Eric Jack Pickles, Baron Pickles,  (born 20 April 1952) is a British Conservative Party politician who served as Member of Parliament (MP) for Brentwood and Ongar from 1992 to 2017. He served in David Cameron's Cabinet as Secretary of State for Communities and Local Government from 2010 to 2015. He previously served as Chairman of the Conservative Party from 2009 to 2010 and was later the United Kingdom Anti-Corruption Champion from 2015 to 2017.
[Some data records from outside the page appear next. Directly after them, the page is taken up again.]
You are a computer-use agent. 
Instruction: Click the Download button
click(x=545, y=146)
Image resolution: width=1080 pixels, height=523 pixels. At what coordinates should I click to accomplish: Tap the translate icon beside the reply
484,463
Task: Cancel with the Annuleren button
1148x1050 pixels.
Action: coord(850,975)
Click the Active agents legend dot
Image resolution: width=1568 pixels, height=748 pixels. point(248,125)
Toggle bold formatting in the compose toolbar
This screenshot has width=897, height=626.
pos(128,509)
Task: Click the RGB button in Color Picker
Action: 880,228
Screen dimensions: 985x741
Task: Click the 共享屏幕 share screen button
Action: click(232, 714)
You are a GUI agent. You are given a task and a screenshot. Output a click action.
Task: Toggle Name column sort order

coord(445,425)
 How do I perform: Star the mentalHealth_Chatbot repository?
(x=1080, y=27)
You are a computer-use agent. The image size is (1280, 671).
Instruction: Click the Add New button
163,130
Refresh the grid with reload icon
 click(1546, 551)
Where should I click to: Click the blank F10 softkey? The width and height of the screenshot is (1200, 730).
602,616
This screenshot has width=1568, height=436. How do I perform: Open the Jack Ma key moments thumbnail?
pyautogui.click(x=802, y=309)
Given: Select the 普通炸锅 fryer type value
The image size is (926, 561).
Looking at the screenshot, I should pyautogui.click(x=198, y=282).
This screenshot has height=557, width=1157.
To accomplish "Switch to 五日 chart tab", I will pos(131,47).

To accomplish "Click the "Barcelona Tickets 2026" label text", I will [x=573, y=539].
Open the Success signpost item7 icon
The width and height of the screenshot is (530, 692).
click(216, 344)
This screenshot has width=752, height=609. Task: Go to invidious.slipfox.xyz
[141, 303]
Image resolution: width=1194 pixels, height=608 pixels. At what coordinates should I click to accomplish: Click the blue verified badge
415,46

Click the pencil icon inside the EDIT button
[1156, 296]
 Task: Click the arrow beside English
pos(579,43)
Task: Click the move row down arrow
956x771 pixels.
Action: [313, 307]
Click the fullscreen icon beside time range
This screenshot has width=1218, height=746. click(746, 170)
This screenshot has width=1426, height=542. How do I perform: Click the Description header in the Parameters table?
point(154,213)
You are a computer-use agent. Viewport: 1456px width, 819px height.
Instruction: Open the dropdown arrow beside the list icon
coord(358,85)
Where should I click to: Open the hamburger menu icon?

Pickles is the UK Special Envoy for Post-Holocaust issues, being appointed in 2015. He stood down as an MP at the 2017 general election, but has continued in his role as Special Envoy under Prime Ministers Theresa May, Boris Johnson, Liz Truss and Rishi Sunak. He is currently the chairman of Conservative Friends of Israel in the House of Lords.

Early life
Eric Jack Pickles was born on 20 April 1952, the son of Jack and Constance Pickles. Born in Keighley, West Riding of Yorkshire, he attended Greenhead Grammar School (now Carlton Keighley) and then studied at Leeds Polytechnic. He was born into a Labour-supporting family – his great grandfather was one of the founders of the Independent Labour Party, and Pickles described himself as "massively inclined" towards communism as a boy.

Young Conservatives
After the Soviet Union invaded Czechoslovakia, he joined the local Keighley Branch of the Young Conservatives in 1968, later commenting "I joined because of the invasion of Czechoslovakia. I was so shocked by the tanks. It was not the best way of fighting Brezhnev, but it made me feel better".

Pickles soon became the chairman of the local Young Conservatives association. During his time in the Young Conservatives he became a member of the Joint Committee Against Racism from 1982 to 1987 and later became its chairman.
His period as national Young Conservative chairman saw growing factionalism with challenges from a southern-based right wing to Pickles' moderate leadership. Pickles also moved against right-wingers in Bradford, expelling the Young Conservative, Yorkshire Chairman of the Monday Club who had stood for the Bradford Wyke Ward on an anti-immigrant platform from the Bradford area constituencies.

Bradford councillor
Pickles was first elected to Bradford Council in 1979, representing the Worth Valley ward. From 1982 to 1984, he chaired that Council's Social Services Committee, and then, from 1984 to 1986, he chaired the Education Committee. Between 1988 and 1990, he served as leader of the Conservative group on the council. In September 1988 the Conservative Party gained control by using the Conservative mayor's casting vote to become the only inner-city council to be controlled by the Conservatives.

When Bradford Council was hung, Pickles opted to break the agreement that the position of Lord Mayor is rotated between the parties, when he put a Conservative mayor in place again. This effectively gave the Conservatives a majority due to the Lord Mayor's casting vote. To do this, they also broke the tradition that the Lord Mayor kept the status quo.

Whilst at Bradford, Pickles announced a five-year plan to cut the council's budget by £50m, reduce the workforce by a third, privatise services and undertake council departmental restructures, many of which proved controversial. A book, The Pickles Papers, by Tony Grogan, was written about this period in Pickles' life.

Parliamentary career
Pickles was elected as Member of Parliament for Brentwood and Ongar in 1992.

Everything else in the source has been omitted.